Stored data

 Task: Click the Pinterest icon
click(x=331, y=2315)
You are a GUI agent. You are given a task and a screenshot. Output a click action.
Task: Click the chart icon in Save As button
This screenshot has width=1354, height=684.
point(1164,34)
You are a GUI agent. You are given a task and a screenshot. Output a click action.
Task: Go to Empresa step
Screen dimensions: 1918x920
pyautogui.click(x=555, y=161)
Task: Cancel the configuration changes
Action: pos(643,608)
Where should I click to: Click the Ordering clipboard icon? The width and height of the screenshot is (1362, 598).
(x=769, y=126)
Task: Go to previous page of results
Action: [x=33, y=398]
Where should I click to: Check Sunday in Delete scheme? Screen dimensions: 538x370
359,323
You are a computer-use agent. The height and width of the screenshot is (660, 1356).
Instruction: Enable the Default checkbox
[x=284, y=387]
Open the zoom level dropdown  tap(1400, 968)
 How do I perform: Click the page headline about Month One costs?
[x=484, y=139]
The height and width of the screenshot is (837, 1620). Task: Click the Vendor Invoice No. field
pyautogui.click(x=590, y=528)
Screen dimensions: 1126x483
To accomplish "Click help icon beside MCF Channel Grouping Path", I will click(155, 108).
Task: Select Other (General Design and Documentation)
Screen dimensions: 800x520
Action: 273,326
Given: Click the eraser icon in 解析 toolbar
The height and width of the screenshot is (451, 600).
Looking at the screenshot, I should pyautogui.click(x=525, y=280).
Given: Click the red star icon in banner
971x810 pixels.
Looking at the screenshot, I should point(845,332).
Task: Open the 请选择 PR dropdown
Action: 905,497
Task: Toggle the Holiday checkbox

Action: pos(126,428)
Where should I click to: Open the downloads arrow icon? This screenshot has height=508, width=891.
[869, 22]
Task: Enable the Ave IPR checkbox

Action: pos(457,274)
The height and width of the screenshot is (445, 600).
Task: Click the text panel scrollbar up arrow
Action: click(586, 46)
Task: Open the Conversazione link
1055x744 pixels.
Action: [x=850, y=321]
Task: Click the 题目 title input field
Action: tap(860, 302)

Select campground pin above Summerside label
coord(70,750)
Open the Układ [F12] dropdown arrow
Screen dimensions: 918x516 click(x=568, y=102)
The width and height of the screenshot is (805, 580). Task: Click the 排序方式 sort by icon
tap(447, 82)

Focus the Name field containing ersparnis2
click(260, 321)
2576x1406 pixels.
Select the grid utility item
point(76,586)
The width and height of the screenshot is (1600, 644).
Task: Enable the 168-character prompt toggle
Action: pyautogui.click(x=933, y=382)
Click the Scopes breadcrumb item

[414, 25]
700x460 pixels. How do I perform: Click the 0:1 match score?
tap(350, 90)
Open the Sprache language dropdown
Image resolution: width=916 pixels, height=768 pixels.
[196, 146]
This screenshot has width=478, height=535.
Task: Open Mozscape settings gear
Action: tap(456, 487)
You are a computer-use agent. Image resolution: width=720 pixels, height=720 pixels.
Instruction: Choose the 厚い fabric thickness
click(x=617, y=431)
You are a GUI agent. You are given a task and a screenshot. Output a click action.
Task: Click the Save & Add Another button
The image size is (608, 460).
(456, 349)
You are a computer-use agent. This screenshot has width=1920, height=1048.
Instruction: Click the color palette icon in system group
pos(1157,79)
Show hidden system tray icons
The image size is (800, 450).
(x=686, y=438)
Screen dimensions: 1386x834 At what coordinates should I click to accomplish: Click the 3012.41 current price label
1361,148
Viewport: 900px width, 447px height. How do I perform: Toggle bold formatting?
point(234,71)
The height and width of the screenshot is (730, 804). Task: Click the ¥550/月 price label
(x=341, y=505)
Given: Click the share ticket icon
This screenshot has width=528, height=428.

## TASK GOAL
Nothing but a number belongs in the answer, namely how many lines above include "button".

## WRITTEN SOLUTION
2